- **SHORT PROBLEM**
Copy out the entries below word for word, leaving out the pictures.

- **PROVIDED RECORDS**
□ □ □ □ □ □ □
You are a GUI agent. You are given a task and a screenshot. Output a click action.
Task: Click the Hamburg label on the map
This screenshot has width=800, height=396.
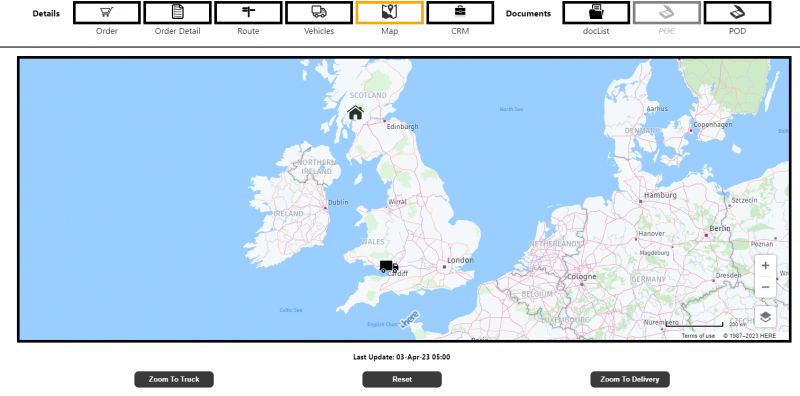pyautogui.click(x=660, y=195)
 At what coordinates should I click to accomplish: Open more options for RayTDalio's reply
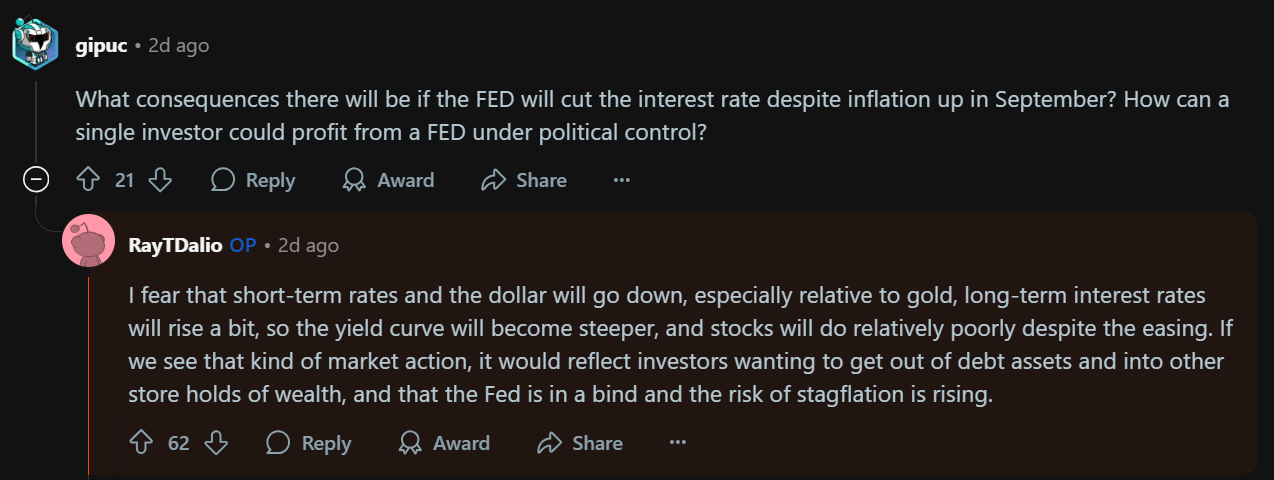point(678,443)
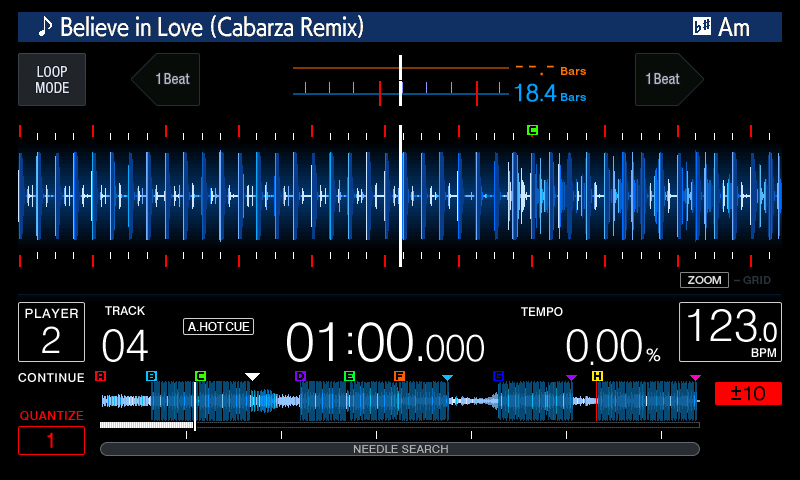Viewport: 800px width, 480px height.
Task: Click the blue hot cue B marker
Action: 151,376
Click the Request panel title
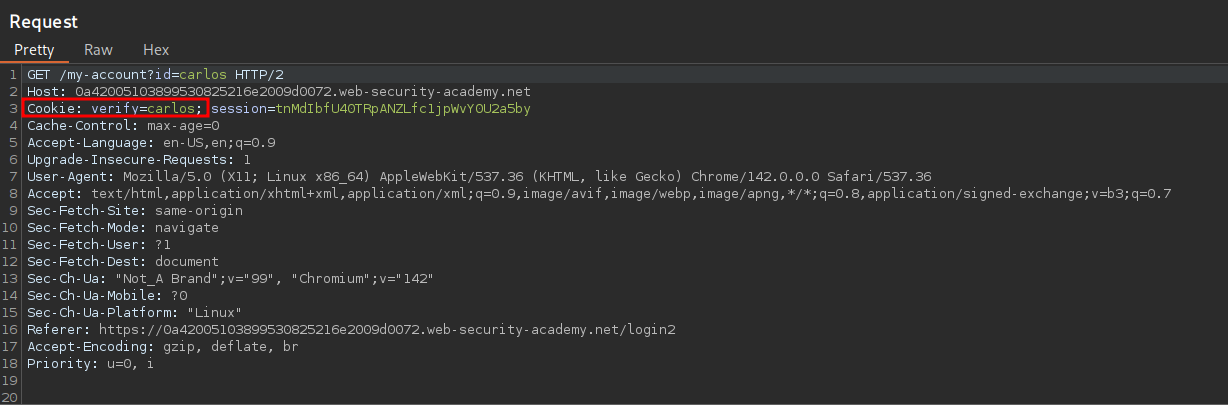The width and height of the screenshot is (1228, 405). pyautogui.click(x=44, y=21)
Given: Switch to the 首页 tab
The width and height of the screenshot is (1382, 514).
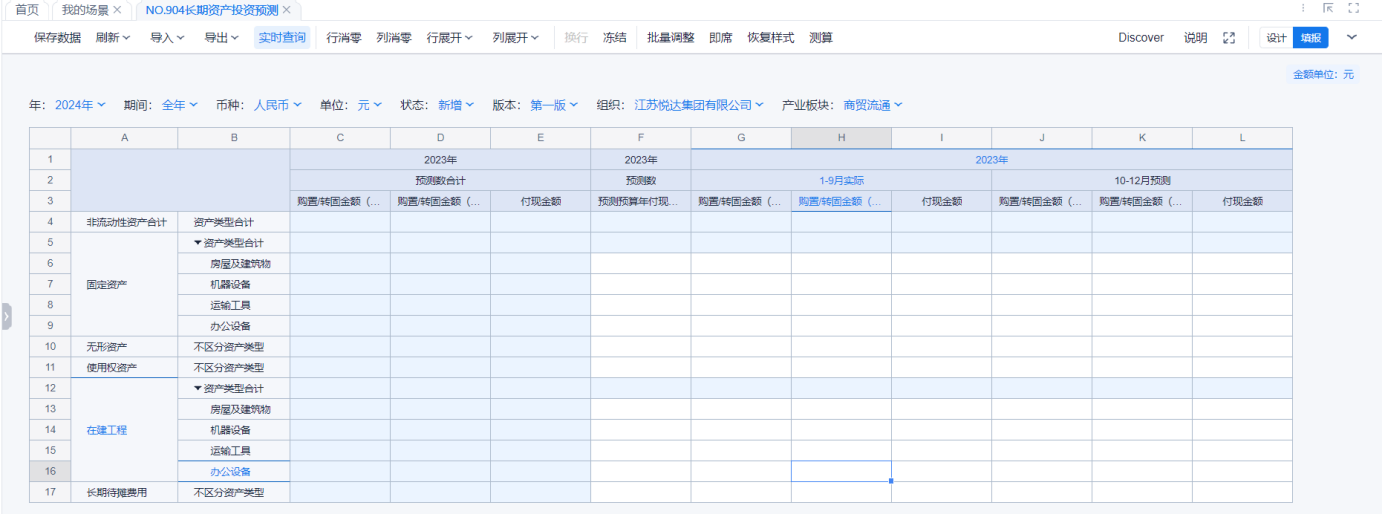Looking at the screenshot, I should [27, 10].
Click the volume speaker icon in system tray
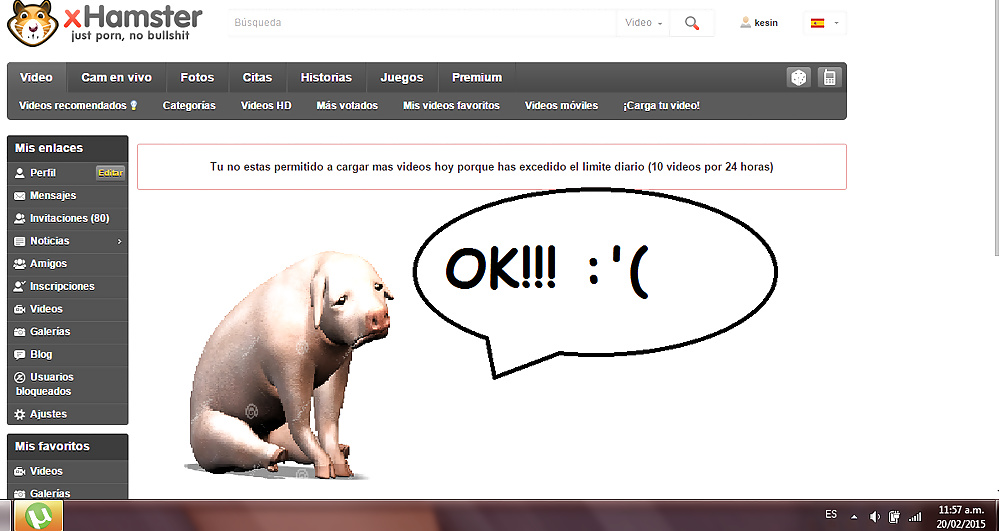1000x531 pixels. (875, 516)
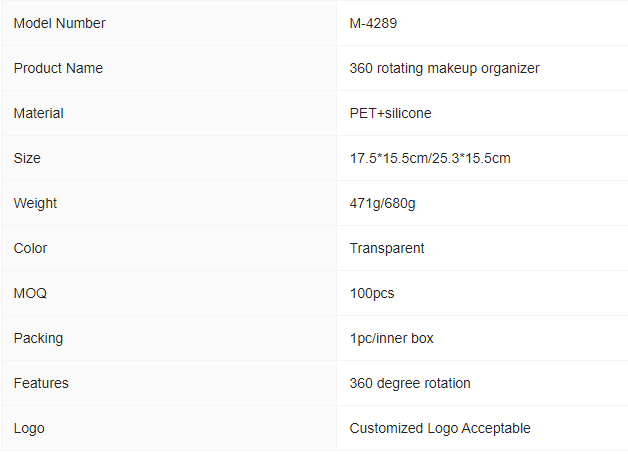Click the Logo label cell
Viewport: 628px width, 454px height.
click(x=169, y=428)
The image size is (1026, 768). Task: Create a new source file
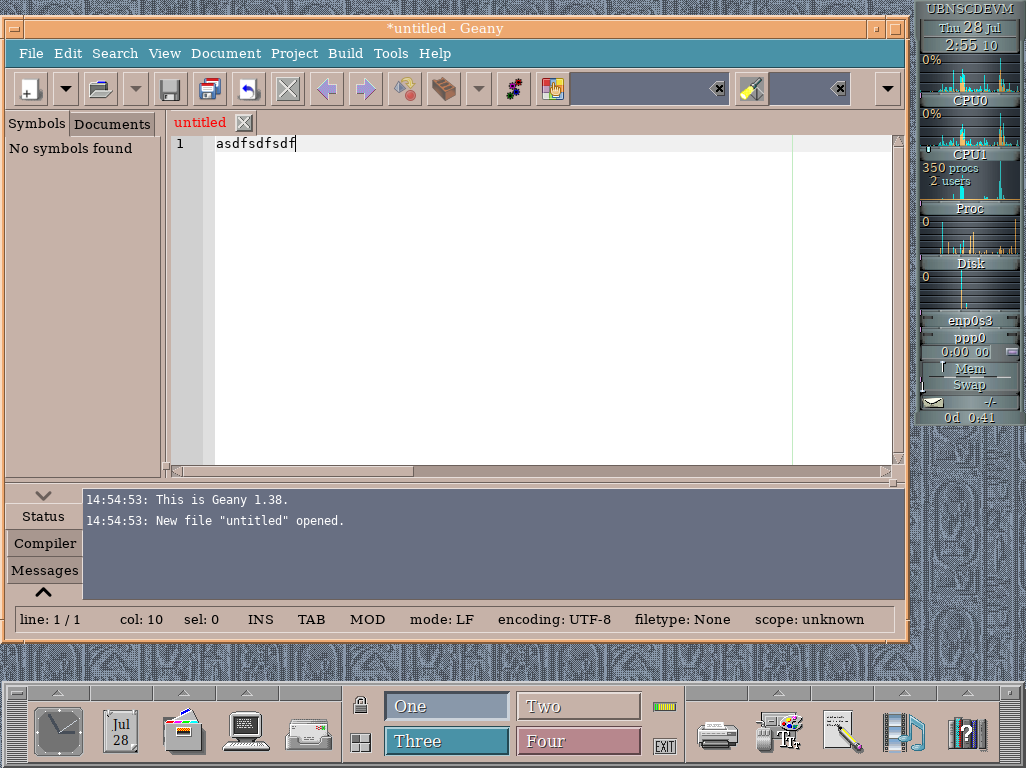[x=30, y=89]
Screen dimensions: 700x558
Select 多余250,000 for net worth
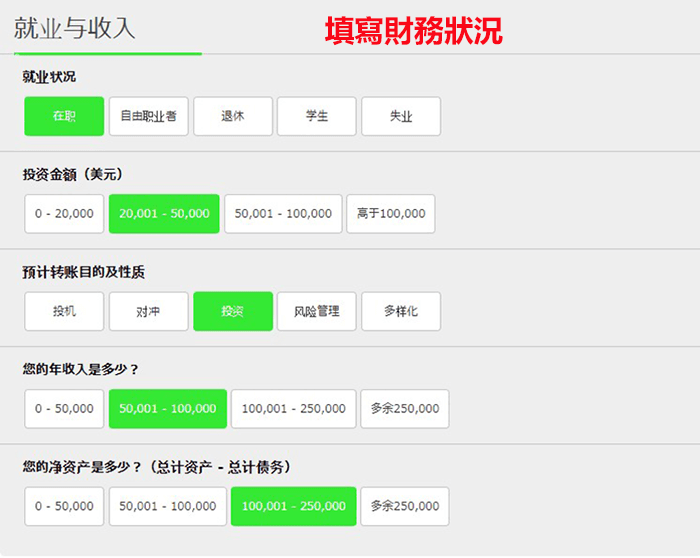click(x=404, y=506)
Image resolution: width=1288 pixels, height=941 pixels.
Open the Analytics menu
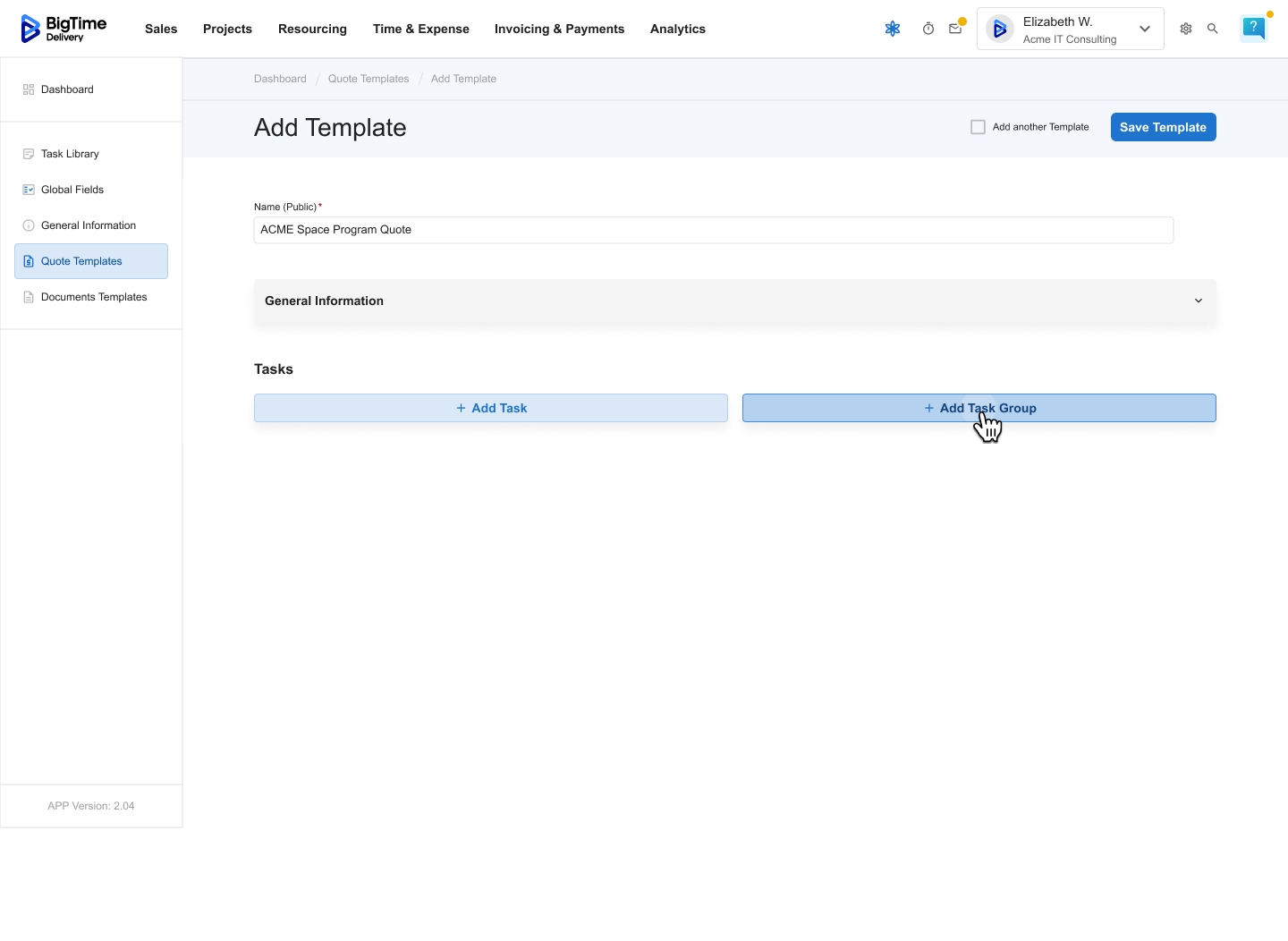click(677, 29)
□ □ □ □ □ □ □
- **SOLUTION TO THIS EXERCISE**
You are a GUI agent. You are given a task and a screenshot. Output a click action.
Task: Click the Hamburg label on the map
This screenshot has width=800, height=396.
pyautogui.click(x=660, y=195)
 At what coordinates should I click to accomplish: Open more options for RayTDalio's reply
point(678,443)
Viewport: 800px width, 480px height.
Task: Click the blue hot cue B marker
Action: 151,376
Click the Request panel title
The width and height of the screenshot is (1228, 405). pyautogui.click(x=44, y=21)
Given: Switch to the 首页 tab
The width and height of the screenshot is (1382, 514).
Looking at the screenshot, I should [27, 10].
Click the volume speaker icon in system tray
1000x531 pixels. (875, 516)
Click the Logo label cell
Viewport: 628px width, 454px height.
click(x=169, y=428)
The image size is (1026, 768). Task: Create a new source file
[x=30, y=89]
Screen dimensions: 700x558
Select 多余250,000 for net worth
click(x=404, y=506)
Image resolution: width=1288 pixels, height=941 pixels.
Open the Analytics menu
click(677, 29)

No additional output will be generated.